Overview
The Blood of Dawnwalker gives players 30 in-game days and 30 in-game nights to save Coen's family from Brencis in Greifberg. Time does not pass in real time. Exploring the world freely, wandering through forests, or standing in a market square will not advance the clock. Only completing quests and key activities moves time forward by a set amount.
How time advances
Different activities consume different amounts of time. Some actions take one or more hours; others, like exploring a tomb, can consume up to six hours. The game always clearly telegraphs to the player when an activity will move time forward, and by how much. Hourglass icons appear in quests to indicate that time will advance. Players never lose time without warning.
No hard deadline
Rebel Wolves clarified that there is no "hard time limit" and players are not meant to rush. The game does not simply end when 30 days expire. However, running out of time has consequences: Coen's family "may suffer" for delays. Creative Director Mateusz Tomaszkiewicz summarized it: "Your task is to save Coen's family, but how you do it is up to you."
Impossible completionism
The finite time supply means it is impossible to complete every quest in a single playthrough. This is intentional. Players must choose which NPCs to help, which areas to explore, and which objectives to pursue. Skipping a quest is always a trade-off: the time saved can be spent elsewhere, but the story and resources from that quest are lost.

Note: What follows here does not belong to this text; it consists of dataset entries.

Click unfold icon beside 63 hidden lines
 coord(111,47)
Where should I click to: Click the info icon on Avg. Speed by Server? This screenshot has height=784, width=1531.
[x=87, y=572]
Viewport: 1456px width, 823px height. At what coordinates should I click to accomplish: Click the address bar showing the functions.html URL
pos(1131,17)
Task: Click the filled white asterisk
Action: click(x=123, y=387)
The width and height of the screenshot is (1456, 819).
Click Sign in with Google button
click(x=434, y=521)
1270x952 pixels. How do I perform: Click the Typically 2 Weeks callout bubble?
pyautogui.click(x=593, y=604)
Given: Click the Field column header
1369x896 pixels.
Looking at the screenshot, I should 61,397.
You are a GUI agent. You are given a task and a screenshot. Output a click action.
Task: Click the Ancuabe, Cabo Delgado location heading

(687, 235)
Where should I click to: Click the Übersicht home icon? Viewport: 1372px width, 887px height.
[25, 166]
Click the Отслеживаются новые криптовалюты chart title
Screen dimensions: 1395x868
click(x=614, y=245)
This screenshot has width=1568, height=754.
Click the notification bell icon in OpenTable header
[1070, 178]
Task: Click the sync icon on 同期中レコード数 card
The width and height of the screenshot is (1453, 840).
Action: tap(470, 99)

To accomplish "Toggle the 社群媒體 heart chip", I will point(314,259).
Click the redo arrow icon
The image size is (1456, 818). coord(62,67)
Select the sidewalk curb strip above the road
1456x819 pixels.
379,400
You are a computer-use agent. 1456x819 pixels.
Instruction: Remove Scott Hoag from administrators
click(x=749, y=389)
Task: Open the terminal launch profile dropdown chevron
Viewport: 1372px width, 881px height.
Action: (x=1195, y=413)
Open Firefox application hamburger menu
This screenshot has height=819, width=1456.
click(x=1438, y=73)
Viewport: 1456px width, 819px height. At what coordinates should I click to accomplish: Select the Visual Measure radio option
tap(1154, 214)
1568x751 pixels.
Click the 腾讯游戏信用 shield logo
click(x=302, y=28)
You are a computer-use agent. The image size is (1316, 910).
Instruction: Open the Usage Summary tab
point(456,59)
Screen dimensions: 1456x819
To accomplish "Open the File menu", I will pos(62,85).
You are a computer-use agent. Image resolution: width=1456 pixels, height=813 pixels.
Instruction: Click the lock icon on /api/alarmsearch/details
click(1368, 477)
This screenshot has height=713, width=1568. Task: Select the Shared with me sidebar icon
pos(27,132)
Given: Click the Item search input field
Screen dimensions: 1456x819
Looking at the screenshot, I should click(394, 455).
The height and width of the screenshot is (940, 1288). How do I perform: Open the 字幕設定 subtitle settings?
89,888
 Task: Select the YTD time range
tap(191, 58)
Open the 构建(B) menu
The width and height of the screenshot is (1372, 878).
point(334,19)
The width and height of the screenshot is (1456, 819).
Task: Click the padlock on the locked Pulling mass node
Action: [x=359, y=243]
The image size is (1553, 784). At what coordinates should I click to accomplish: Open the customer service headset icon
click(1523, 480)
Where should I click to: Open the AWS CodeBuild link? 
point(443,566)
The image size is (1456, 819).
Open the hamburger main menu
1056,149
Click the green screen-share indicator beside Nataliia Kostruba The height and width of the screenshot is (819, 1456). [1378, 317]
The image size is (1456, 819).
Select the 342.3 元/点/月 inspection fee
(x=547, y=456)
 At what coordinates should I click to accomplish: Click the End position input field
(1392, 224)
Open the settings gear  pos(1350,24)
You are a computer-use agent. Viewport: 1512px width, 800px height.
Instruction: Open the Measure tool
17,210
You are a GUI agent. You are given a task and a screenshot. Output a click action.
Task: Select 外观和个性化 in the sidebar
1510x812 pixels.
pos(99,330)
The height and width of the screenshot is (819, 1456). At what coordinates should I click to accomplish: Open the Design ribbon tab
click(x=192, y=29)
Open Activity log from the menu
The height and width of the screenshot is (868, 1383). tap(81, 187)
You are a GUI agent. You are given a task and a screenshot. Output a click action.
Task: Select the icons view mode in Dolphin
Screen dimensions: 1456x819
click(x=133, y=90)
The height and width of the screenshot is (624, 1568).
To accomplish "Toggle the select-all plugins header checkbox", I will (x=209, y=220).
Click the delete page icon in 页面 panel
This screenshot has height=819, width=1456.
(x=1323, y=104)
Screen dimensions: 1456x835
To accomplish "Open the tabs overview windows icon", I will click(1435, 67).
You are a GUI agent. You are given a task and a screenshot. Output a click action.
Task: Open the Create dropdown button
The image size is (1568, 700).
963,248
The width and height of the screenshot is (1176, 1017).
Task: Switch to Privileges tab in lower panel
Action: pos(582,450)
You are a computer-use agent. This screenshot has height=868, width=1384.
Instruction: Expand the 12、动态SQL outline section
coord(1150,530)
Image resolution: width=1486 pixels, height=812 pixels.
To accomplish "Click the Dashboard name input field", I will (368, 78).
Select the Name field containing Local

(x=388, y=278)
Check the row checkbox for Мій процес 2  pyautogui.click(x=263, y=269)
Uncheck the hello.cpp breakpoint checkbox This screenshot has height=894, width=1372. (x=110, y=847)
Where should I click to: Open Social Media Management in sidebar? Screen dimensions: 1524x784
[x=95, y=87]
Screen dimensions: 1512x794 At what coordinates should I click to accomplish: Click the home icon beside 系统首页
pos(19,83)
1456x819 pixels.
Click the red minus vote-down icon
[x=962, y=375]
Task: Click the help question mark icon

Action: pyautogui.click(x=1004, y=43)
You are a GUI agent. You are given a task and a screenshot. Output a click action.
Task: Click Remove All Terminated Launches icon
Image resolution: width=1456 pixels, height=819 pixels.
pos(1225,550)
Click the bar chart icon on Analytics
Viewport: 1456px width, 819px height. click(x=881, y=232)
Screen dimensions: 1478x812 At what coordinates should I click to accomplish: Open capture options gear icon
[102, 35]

This design reinforces the narrative sandbox philosophy. Every playthrough becomes unique because no two players will make the same time allocation decisions. The notoriety system adds complexity, since aggressive actions against Brencis trigger countermeasures that may require spending additional time to work around.
Playing one form only
The developers confirmed that players can complete the entire game, including the ending, by playing only during daytime hours as a human or only during nighttime hours as a vampire. The game is designed for players to mix both forms, but a single-form playthrough is a valid approach. This makes the time system even more interesting: a night-only player and a day-only player will have fundamentally different experiences, encounters, and available abilities.